Sara and John Dodd built a house in the Perry District in 1913.
Dodd was the daughter of an American Civil War veteran raising his children on his own.
After hearing a Mother's Day Sermon at a Spokane church, Sonora thought fathers deserved celebrations too. She began a lifelong pursuit to get Father’s Day to be a national holiday.
“It took from 1910 until 1972 for it to be declared a perpetual holiday by President Richard Nixon,” said Jerry Numbers who owns the Dodd home now.
Dodd was honored at the 1974 World Expo. When she dies a few years later, so did the recognition of her achievements.
“The history had really been kind of lost.
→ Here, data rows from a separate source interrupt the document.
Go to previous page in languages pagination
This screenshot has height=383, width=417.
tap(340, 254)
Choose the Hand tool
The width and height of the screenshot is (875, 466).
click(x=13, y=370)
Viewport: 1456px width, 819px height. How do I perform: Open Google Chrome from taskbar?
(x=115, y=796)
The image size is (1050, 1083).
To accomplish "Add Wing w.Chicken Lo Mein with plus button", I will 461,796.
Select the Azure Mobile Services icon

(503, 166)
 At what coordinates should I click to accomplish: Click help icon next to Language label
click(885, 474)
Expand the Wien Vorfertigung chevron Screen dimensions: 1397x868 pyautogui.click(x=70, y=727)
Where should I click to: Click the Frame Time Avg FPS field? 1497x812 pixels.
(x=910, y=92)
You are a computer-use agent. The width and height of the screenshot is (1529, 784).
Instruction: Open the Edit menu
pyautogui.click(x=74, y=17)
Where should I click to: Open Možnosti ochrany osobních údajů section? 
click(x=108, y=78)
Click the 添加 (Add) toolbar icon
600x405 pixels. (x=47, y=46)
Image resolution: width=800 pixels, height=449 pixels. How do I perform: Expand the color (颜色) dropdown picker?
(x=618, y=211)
There were mixed stories, some of them with inaccuracies, so we did a lot of research,” said Numbers.
The Numbers began their research in 2003. They slowly pieced together the life of the woman behind Father’s Day.
With the help of Sonora's grand-daughter, the couple found her paintings, hand-crafed dolls, pottery and her poetry.
“Roses were the commemorative flower for Father's Day," said Beverlee Numbers of one of Dodd's paintings. "Red if your father was living, white if your father was deceased."
A Ripley’s Believe It or Not ad from 1933 might prove Dodd was ahead of her time. It says, "Believe it or not, Father's Day was created by a woman."
“As a woman, I would love to ask her, 'What lit a fire in your body that made you never give up? Because she didn't’t,” said Beverlee.
The couple doesn't offer formal tours of the house, but often shows the home to anyone who knocks at the door.
The Numbers met 35 living Dodd relatives at the 100th Anniversary of Father's Day they hosted at their home in Spokane in 2010.
The couple said they have been "honorarily adopted" by the Dodd family.